Tostitos scoops are the best shotglasses ever. Eat it after as a chaser.
puking up blue gatorade is not as nearly as much fun as it sounds
at the bar. watching boys pee in urinals. when they come out we give them a thumbs up or a thumbs down. probbb shouldn't prop the bathroom door open with a bar stool....
I dont know whats worse: her telling me she was so drunk i was "almost sexy," the fact that even when theyre shitfaced, im just "almost sexy" to girls, or the fact that i wasnt that offended by it.
whats a positive sounding word for "exploit"?
You just kept taking about baking cornbread and doing your physics. Even drunk assed random you is a better student than me.
Confirm for me that it's be a bad idea to sleep with the 50 year old that's currently hitting on me?
great idea involving lots of fake blood and face paint, call me tomorrow.

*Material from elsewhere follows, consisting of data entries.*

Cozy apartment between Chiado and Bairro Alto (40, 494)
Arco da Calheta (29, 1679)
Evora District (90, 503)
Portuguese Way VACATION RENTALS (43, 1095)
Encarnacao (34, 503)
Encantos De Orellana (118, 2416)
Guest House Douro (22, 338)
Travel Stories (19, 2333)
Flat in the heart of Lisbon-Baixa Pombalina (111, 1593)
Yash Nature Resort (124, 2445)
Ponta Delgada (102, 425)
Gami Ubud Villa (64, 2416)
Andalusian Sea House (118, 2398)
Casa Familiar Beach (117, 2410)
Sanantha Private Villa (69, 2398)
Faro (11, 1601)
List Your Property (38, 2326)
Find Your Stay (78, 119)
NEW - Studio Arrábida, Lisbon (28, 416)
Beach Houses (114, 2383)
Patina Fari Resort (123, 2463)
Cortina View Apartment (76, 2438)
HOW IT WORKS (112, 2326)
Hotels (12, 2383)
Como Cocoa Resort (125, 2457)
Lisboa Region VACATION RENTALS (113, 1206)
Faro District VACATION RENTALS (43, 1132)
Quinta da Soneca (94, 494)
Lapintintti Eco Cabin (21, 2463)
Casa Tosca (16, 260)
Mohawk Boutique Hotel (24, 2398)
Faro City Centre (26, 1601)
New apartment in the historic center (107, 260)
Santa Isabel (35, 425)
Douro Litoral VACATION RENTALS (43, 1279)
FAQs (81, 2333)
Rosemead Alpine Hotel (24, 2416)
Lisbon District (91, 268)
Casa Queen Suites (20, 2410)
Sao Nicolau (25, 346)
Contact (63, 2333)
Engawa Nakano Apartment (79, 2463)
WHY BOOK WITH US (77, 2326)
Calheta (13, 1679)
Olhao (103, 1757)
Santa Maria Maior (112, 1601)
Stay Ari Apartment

What's the policy for hitting on a girl at a funeral? She seems more bored than sad.
I only know two things that kitchen floors are good for... sex and quesadillas that got dropped. You know, the five second rule
Currently getting "blaow" buzzed into my pubes. How's your thursday?
guys with girlfriends don't have a leg to stand on when they get mad at you for fucking other guys
He just pulled a Spanish chick using google translate!!!! We are at the bar and she speaks zero English. Hes a fucking magician!!!!!!
high moment I think I just reached personal nirvana
You tried to use him as a battering ram. I'm 99% certain that's why he left.